Brief:
Please return exactly the lines from the beginning of the listing up to and including the line with "Μηνύματα (83, 966)", with no pictures.

Task input:
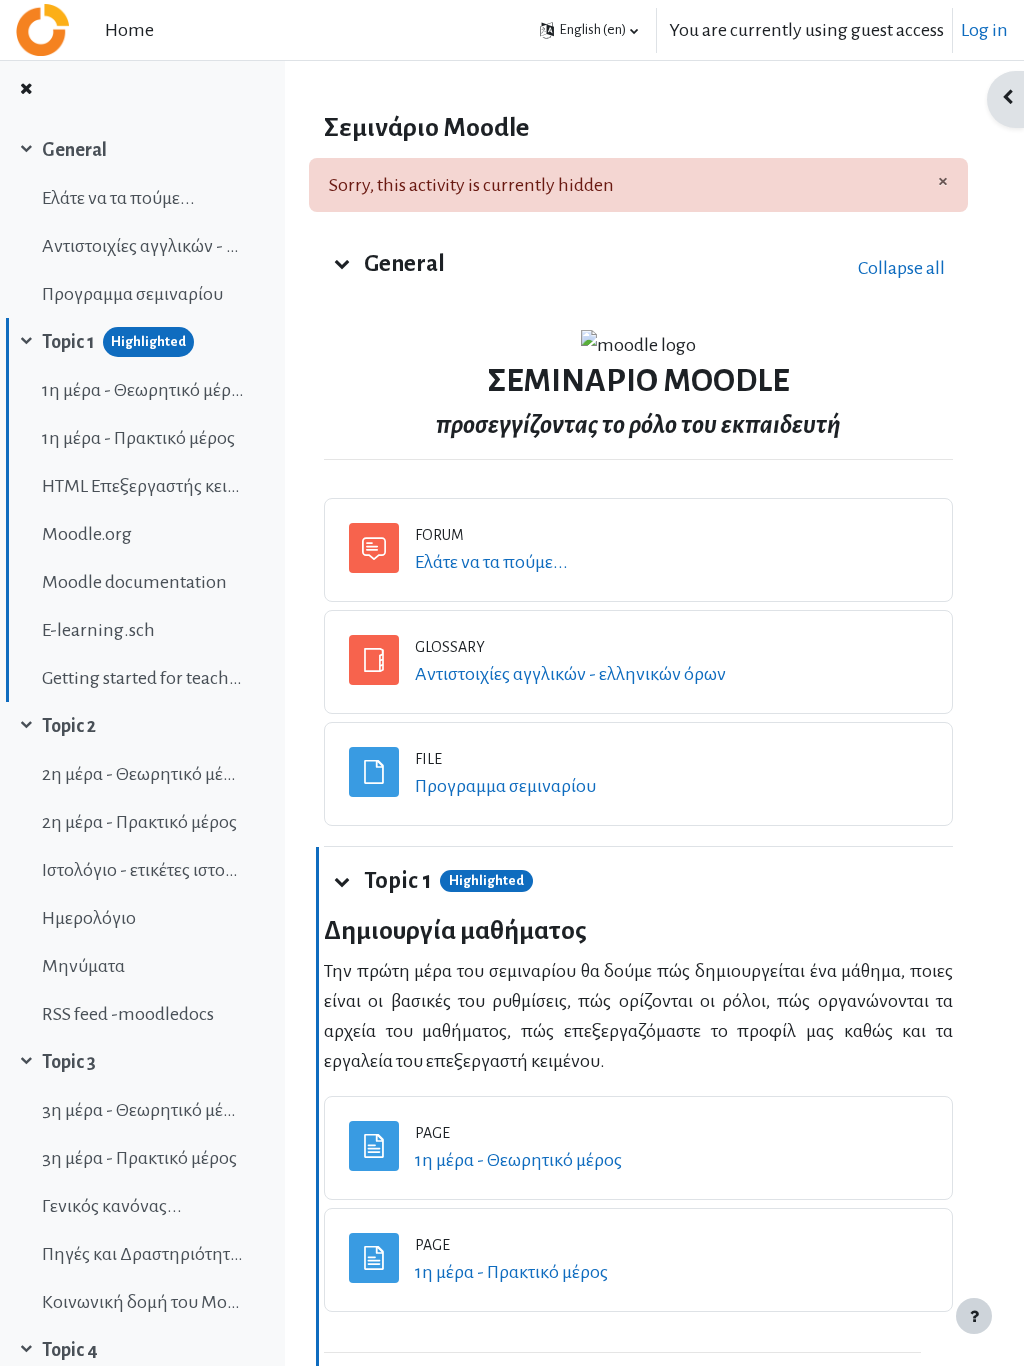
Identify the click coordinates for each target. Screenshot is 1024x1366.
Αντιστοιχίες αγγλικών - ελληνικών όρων (143, 246)
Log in (984, 30)
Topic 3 (69, 1062)
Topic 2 (69, 726)
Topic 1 (68, 342)
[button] (589, 30)
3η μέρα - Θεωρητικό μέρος (143, 1110)
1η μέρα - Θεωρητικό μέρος (143, 390)
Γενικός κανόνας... (112, 1206)
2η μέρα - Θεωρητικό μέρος (143, 774)
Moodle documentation (134, 582)
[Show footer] (974, 1316)
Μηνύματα (83, 966)
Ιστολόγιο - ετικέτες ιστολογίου (143, 870)
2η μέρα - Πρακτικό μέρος (139, 822)
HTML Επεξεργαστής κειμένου (143, 486)
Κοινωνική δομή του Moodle (143, 1302)
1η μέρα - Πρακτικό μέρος (138, 438)
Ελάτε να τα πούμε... (118, 198)
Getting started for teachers (143, 678)
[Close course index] (26, 90)
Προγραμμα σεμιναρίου (132, 294)
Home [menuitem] (129, 30)
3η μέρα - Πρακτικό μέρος (139, 1158)
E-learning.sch (98, 630)
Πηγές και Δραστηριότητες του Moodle (143, 1254)
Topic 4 (70, 1350)
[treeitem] (142, 222)
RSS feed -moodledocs (128, 1014)
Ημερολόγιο (89, 918)
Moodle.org (87, 534)
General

The answer:
Identify the click coordinates for each target. Screenshot is 1024x1366.
Αντιστοιχίες αγγλικών - ελληνικών όρων (143, 246)
Log in (984, 30)
Topic 3 (69, 1062)
Topic 2 (69, 726)
Topic 1 (68, 342)
[button] (589, 30)
3η μέρα - Θεωρητικό μέρος (143, 1110)
1η μέρα - Θεωρητικό μέρος (143, 390)
Γενικός κανόνας... (112, 1206)
2η μέρα - Θεωρητικό μέρος (143, 774)
Moodle documentation (134, 582)
[Show footer] (974, 1316)
Μηνύματα (83, 966)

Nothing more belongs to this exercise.